30 Indicted in Scheme to Traffic Drugs From Mexico to SoCal, Bringing Hundreds of Pounds of Narcotics

Thirty people have been indicted as part of a drug trafficking scheme that brought hundreds of pounds of drugs from Mexico into Southern California and then into Canada, federal authorities said.

Hundreds of pounds of narcotics seized as part of a federal investigation into drug trafficking are seen in this photo released by the U.S. Department of Justice on Sept. 5, 2019.

Hundreds of pounds of narcotics seized as part of a federal investigation into drug trafficking are seen in this photo released by the U.S. Department of Justice on Sept. 5, 2019.

The indictments unsealed Thursday charge the defendants with narcotics-related crimes such as conspiracies to distribute, import, and export controlled substances. Three of the defendants were arrested in the Los Angeles area and 10 others were taken into custody Thursday in parts of Seattle, Vancouver and Canada, according to the U.S. Attorney’s Office in California.

Just over 944 pounds of cocaine, about 100 pounds of methamphetamine, 100 pounds of MDMA and nearly 20 pounds of heroin were seized in connection with the drug trafficking scheme, federal prosecutors said. About $811,000 in Canadian currency was also seized.

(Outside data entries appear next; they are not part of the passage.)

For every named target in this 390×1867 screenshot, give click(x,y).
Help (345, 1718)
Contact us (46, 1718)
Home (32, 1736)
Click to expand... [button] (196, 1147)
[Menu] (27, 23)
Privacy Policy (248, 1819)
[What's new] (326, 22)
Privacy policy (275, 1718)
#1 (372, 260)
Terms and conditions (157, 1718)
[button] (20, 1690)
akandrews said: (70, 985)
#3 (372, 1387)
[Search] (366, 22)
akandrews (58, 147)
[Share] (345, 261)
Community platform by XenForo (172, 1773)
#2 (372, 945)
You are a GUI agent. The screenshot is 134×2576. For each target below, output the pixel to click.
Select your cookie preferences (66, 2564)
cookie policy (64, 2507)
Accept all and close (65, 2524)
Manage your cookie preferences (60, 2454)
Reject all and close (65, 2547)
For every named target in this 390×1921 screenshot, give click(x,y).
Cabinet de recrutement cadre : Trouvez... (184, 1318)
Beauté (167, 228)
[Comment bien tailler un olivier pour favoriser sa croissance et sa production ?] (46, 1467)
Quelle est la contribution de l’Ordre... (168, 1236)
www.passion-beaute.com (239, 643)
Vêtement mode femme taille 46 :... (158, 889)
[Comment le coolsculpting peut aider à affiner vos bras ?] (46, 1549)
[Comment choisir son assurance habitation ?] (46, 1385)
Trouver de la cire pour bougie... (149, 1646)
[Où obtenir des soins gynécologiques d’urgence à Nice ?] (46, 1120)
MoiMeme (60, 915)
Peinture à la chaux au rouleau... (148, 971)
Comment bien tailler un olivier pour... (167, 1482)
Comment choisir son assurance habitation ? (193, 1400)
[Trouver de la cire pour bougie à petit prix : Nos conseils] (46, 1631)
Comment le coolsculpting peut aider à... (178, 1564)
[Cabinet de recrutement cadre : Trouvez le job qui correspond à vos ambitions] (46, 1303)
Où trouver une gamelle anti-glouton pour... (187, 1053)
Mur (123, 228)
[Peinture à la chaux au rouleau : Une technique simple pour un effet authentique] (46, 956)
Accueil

Members of multiple international drug trafficking organizations are named defendants in the case, according to prosecutors, and many come from Serbian, Chinese, Canadian, Mexican and Sudanese organized crime groups.

Prosecutors allege they worked together to bring bulk quantities of heroin, cocaine and meth from Mexico into Southern California, where the drugs would then be sold or exchanged for bulk amounts of ecstasy in cities such as Compton, Ventura, Costa Mesa and Redlands.

Stacks of cash seized as part of federal probe into drug trafficking from Mexico to SoCal is seen in this photo released by the U.S. Department of Justice on Sept. 5, 2019.

Stacks of cash seized as part of federal probe into drug trafficking from Mexico to SoCal is seen in this photo released by the U.S. Department of Justice on Sept. 5, 2019.

Other times, prosecutors said, the drugs were then brought into Canada. Some defendants are accused of transporting them from Southern California to Australia.

The defendants allegedly used cell phones equipped with military-grade encryption to hide their communications. Federal prosecutors said those phone are primarily manufactured by Canadian companies that remove most of their functionality — leaving only an encrypted email system.

Those arrested Thursday were expected to appear in U.S. District Court in downtown L.A.

They could face a statutory maximum sentence of life in federal prison and a mandatory minimum sentence of 10 years in federal prison if convicted of all charges.